#### EXERCISE:
In the entries that follow, find each line with the word "agent" and copy it.

#### GIVEN INFORMATION:
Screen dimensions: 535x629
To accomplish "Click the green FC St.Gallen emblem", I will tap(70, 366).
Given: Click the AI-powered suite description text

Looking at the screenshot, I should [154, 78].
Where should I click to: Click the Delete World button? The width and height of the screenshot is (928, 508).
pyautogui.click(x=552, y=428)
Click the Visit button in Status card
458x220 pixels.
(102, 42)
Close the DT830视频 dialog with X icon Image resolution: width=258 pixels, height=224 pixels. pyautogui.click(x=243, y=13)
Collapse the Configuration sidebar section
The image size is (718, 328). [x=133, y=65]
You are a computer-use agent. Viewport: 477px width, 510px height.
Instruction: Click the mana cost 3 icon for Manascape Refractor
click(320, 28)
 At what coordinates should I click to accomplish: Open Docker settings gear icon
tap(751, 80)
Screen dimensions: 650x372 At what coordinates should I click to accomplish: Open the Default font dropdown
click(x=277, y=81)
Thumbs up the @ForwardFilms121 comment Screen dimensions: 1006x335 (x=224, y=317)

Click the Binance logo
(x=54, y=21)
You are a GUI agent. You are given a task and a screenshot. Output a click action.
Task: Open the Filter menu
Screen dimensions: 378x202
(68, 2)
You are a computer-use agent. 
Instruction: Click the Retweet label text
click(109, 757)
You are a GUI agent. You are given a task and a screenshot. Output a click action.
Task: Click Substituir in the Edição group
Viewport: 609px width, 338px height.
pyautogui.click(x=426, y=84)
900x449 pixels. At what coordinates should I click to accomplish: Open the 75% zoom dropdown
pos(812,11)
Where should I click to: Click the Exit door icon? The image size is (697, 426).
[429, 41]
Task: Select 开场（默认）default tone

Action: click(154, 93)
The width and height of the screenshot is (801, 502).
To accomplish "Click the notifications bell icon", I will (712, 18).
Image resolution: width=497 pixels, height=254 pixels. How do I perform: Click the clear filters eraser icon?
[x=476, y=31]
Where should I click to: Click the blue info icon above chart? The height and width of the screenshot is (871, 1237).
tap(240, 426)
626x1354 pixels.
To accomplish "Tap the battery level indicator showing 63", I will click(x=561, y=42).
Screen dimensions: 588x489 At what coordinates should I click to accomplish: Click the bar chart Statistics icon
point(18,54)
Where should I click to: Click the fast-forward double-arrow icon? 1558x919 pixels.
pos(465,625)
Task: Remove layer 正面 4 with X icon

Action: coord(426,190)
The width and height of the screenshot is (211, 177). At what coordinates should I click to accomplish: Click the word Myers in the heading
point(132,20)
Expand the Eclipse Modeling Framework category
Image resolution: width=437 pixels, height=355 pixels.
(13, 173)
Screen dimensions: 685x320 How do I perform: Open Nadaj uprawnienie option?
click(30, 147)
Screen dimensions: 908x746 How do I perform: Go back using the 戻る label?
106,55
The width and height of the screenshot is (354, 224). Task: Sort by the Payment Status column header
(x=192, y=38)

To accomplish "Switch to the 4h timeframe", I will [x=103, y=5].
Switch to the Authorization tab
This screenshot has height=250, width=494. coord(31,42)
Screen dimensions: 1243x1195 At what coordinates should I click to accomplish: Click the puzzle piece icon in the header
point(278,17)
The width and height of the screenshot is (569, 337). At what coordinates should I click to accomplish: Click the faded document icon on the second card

#### RESULT:
You are a computer-use agent. Viewport: 477px width, 510px height.
You are a GUI agent. You are given a task and a screenshot. Output a click action.
You are a computer-use agent. 
You are a GUI agent. You are given a task and a screenshot. Output a click action.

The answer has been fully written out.